**To do**
Please reproduce all entries word for word, leaving every image behind.

**Exercise input**
.....

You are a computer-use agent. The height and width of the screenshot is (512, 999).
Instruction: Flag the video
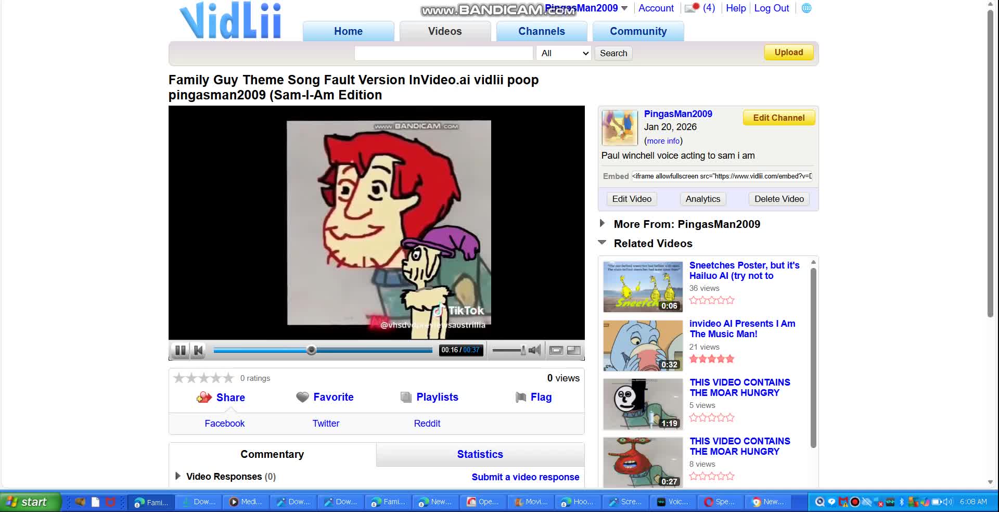click(541, 397)
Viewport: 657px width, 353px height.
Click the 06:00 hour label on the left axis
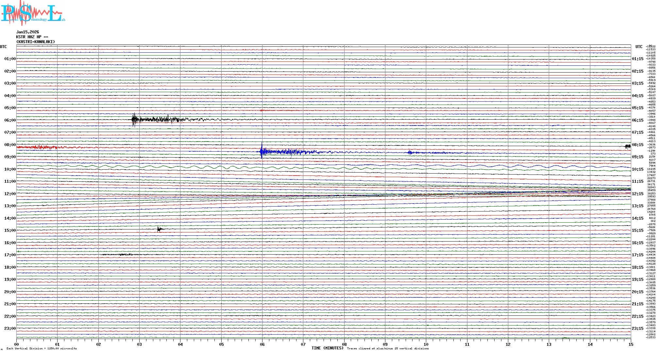click(10, 120)
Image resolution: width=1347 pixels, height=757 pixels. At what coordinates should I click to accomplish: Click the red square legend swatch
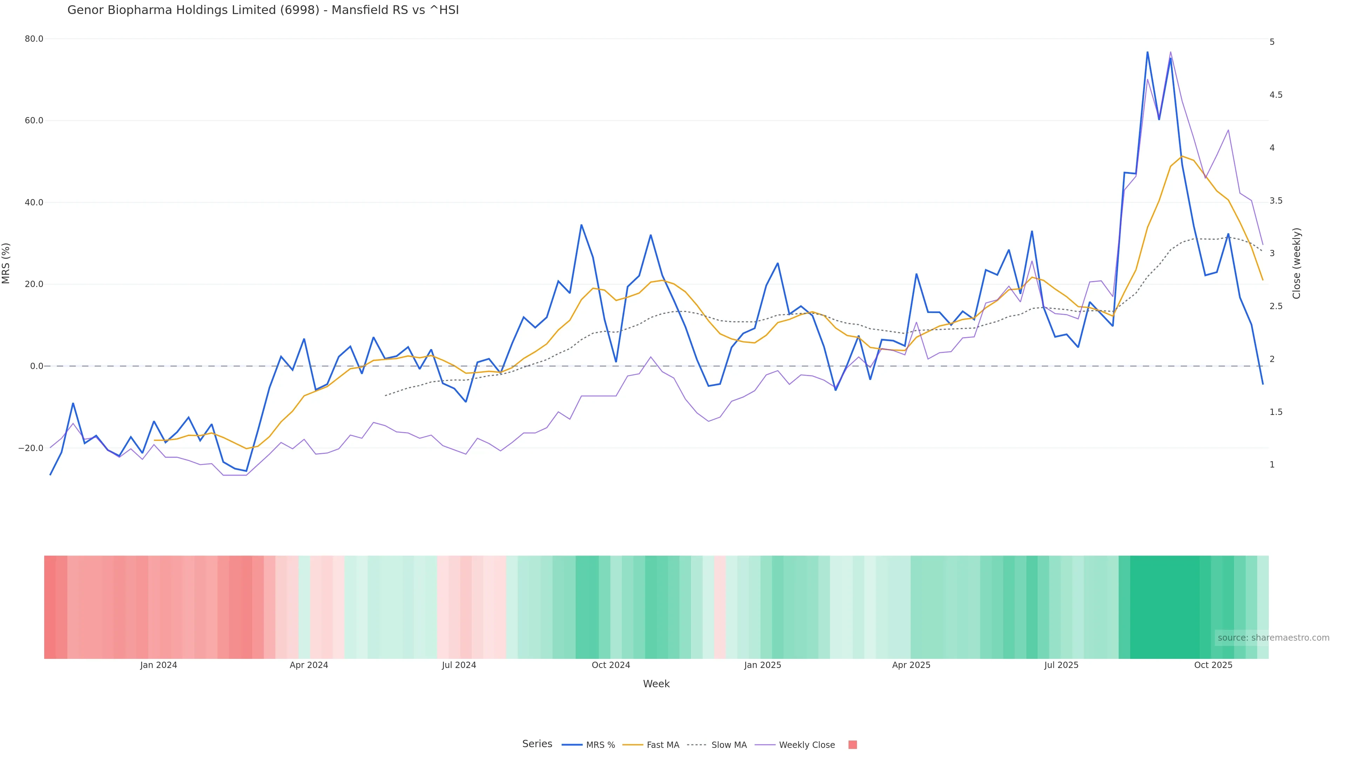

.....

**Task solution**
You are a computer-use agent. The height and width of the screenshot is (512, 999).
Instruction: Flag the video
click(541, 397)
Viewport: 657px width, 353px height.
Click the 06:00 hour label on the left axis
click(10, 120)
Image resolution: width=1347 pixels, height=757 pixels. At what coordinates should I click to accomplish: Click the red square legend swatch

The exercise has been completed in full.